Toni ile ilk defa av yaptığımdan bu hareketlerden bir anlam çıkaramamıştım. Sol tarafımda aynı hizada yürüyen İsmail abi “ Toni kap!. ” diye seslendi. Birden Toni’nin çok süratli bir şekilde hamle yaptığını gördüm. Bu hamlenin arkasından sürü halinde on-onbeş tane keklik sürüsü “Pırrrr” diye önümden kalkı  verdiler.

Benim ödüm patlamıştı. Baktım ki sürü halinde keklikler havada uçuyordu; Toni “hav hav” diye onların peşinden koşuyordu. Tüfeğimi kekliklere doğrultup tetiğe bastım. “Güm” diye sesin arkasından bir keklik yere düştü. Toni hemen düşen kekliğe doğru koştu, sapların arasından onu buldu, ağzına aldı bana getirdi. Hayvan canlı idi. Bir iki saçma değmişti. İsmail abi yanıma geldi. Elindeki bıçakla kekliğin boynunu kesti. Bana uzattı…

“Aferin Şükrü Hoca. Sen iyi atıcıymışsın” dedi. Ben de “İsmail Abi benim ilk keklik vuruşum. Bugüne kadar hiç keklik avına gitmemiştim. Tesadüf oldu herhalde. Çünkü fazla atıcılığım yok. “ dedim..

Toni ile av yapmak çok zevkli idi. Bu yüzden Toni’nin bizimle gelmesine sevinmiştim. O gün bir taksi ayarlayamamıştık. Ava yaya gidiyorduk. Emin abinin dediğine göre gideceğimiz yer hayli uzaktı. Çok neşeli idik. Sırtlarımızda yüklerimiz, ellerimizde tüfeklerimiz sohbet ede ede yol alıyorduk.

▶ _Sağlanan Veriler_
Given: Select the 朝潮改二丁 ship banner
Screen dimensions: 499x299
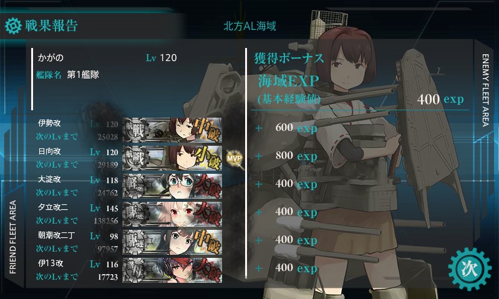Looking at the screenshot, I should coord(172,242).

▶ _Görevler_
#1 Keklik avı metninde geçen bütün özel isimleri sıralayın.
#2 Keklik avı metnindeki "O gün bir taksi ayarlayamamıştık." cümlesini lütfen İngilizceye çevirin.

▶ _Görev Yanıtları_
#1 Toni, İsmail, Şükrü, Emin

#2 That day we had not been able to arrange a taxi.